__Pixel coordinate grounding data__
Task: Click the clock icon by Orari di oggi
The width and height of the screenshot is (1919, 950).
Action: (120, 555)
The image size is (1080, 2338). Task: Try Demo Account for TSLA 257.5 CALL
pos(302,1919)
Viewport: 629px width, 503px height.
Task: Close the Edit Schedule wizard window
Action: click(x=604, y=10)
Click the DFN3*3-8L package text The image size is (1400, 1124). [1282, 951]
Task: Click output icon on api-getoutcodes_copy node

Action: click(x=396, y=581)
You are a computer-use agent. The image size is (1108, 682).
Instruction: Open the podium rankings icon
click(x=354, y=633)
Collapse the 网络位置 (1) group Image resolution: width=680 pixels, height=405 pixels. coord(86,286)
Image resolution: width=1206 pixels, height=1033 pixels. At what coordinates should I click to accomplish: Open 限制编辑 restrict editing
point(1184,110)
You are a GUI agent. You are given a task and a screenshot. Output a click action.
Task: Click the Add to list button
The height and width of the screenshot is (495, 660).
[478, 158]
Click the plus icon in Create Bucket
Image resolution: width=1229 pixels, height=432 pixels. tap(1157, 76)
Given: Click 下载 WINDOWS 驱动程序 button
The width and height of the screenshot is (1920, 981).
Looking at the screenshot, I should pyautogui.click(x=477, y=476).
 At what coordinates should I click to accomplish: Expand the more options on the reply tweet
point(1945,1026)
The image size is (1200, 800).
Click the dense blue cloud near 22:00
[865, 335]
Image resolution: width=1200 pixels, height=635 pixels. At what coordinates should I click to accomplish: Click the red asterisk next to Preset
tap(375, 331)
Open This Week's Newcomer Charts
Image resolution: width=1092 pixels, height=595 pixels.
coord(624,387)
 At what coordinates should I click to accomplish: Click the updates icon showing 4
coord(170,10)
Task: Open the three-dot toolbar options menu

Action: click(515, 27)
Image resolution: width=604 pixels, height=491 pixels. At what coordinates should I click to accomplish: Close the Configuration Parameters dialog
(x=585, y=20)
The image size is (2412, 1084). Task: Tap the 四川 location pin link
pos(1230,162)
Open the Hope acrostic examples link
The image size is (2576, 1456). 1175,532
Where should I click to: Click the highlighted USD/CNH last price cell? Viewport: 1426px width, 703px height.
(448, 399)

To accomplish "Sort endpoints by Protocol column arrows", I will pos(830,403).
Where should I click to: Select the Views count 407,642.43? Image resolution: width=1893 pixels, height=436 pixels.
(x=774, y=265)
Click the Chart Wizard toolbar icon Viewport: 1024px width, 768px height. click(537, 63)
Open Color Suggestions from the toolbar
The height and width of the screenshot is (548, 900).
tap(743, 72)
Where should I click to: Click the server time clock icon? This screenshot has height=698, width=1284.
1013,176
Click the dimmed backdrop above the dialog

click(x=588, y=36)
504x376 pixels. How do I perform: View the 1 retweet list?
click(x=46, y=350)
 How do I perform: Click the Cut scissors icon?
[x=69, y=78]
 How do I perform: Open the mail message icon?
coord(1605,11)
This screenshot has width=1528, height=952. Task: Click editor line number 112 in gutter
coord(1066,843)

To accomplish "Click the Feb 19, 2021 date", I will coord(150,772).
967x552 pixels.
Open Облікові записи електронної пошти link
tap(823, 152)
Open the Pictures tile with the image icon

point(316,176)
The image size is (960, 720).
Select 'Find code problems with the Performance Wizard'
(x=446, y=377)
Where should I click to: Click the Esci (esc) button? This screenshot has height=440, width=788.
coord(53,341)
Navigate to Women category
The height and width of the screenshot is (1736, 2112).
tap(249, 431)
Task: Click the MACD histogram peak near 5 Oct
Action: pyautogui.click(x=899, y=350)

__TASK OBJECTIVE__
Copy out the records once more. Match them exactly.

__ANSWER AREA__
Task: Click the clock icon by Orari di oggi
The width and height of the screenshot is (1919, 950).
Action: (120, 555)
The image size is (1080, 2338). Task: Try Demo Account for TSLA 257.5 CALL
pos(302,1919)
Viewport: 629px width, 503px height.
Task: Close the Edit Schedule wizard window
Action: click(x=604, y=10)
Click the DFN3*3-8L package text The image size is (1400, 1124). [1282, 951]
Task: Click output icon on api-getoutcodes_copy node

Action: click(x=396, y=581)
You are a computer-use agent. The image size is (1108, 682).
Instruction: Open the podium rankings icon
click(x=354, y=633)
Collapse the 网络位置 (1) group Image resolution: width=680 pixels, height=405 pixels. coord(86,286)
Image resolution: width=1206 pixels, height=1033 pixels. At what coordinates should I click to accomplish: Open 限制编辑 restrict editing
point(1184,110)
You are a GUI agent. You are given a task and a screenshot. Output a click action.
Task: Click the Add to list button
The height and width of the screenshot is (495, 660).
[478, 158]
Click the plus icon in Create Bucket
Image resolution: width=1229 pixels, height=432 pixels. tap(1157, 76)
Given: Click 下载 WINDOWS 驱动程序 button
The width and height of the screenshot is (1920, 981).
Looking at the screenshot, I should pyautogui.click(x=477, y=476).
 At what coordinates should I click to accomplish: Expand the more options on the reply tweet
point(1945,1026)
The image size is (1200, 800).
Click the dense blue cloud near 22:00
[865, 335]
Image resolution: width=1200 pixels, height=635 pixels. At what coordinates should I click to accomplish: Click the red asterisk next to Preset
tap(375, 331)
Open This Week's Newcomer Charts
Image resolution: width=1092 pixels, height=595 pixels.
coord(624,387)
 At what coordinates should I click to accomplish: Click the updates icon showing 4
coord(170,10)
Task: Open the three-dot toolbar options menu

Action: click(515, 27)
Image resolution: width=604 pixels, height=491 pixels. At what coordinates should I click to accomplish: Close the Configuration Parameters dialog
(x=585, y=20)
The image size is (2412, 1084). Task: Tap the 四川 location pin link
pos(1230,162)
Open the Hope acrostic examples link
The image size is (2576, 1456). 1175,532
Where should I click to: Click the highlighted USD/CNH last price cell? Viewport: 1426px width, 703px height.
(448, 399)

To accomplish "Sort endpoints by Protocol column arrows", I will pos(830,403).
Where should I click to: Select the Views count 407,642.43? Image resolution: width=1893 pixels, height=436 pixels.
(x=774, y=265)
Click the Chart Wizard toolbar icon Viewport: 1024px width, 768px height. click(537, 63)
Open Color Suggestions from the toolbar
The height and width of the screenshot is (548, 900).
tap(743, 72)
Where should I click to: Click the server time clock icon? This screenshot has height=698, width=1284.
1013,176
Click the dimmed backdrop above the dialog

click(x=588, y=36)
504x376 pixels. How do I perform: View the 1 retweet list?
click(x=46, y=350)
 How do I perform: Click the Cut scissors icon?
[x=69, y=78]
 How do I perform: Open the mail message icon?
coord(1605,11)
This screenshot has width=1528, height=952. Task: Click editor line number 112 in gutter
coord(1066,843)

To accomplish "Click the Feb 19, 2021 date", I will coord(150,772).
967x552 pixels.
Open Облікові записи електронної пошти link
tap(823, 152)
Open the Pictures tile with the image icon

point(316,176)
The image size is (960, 720).
Select 'Find code problems with the Performance Wizard'
(x=446, y=377)
Where should I click to: Click the Esci (esc) button? This screenshot has height=440, width=788.
coord(53,341)
Navigate to Women category
The height and width of the screenshot is (1736, 2112).
tap(249, 431)
Task: Click the MACD histogram peak near 5 Oct
Action: pyautogui.click(x=899, y=350)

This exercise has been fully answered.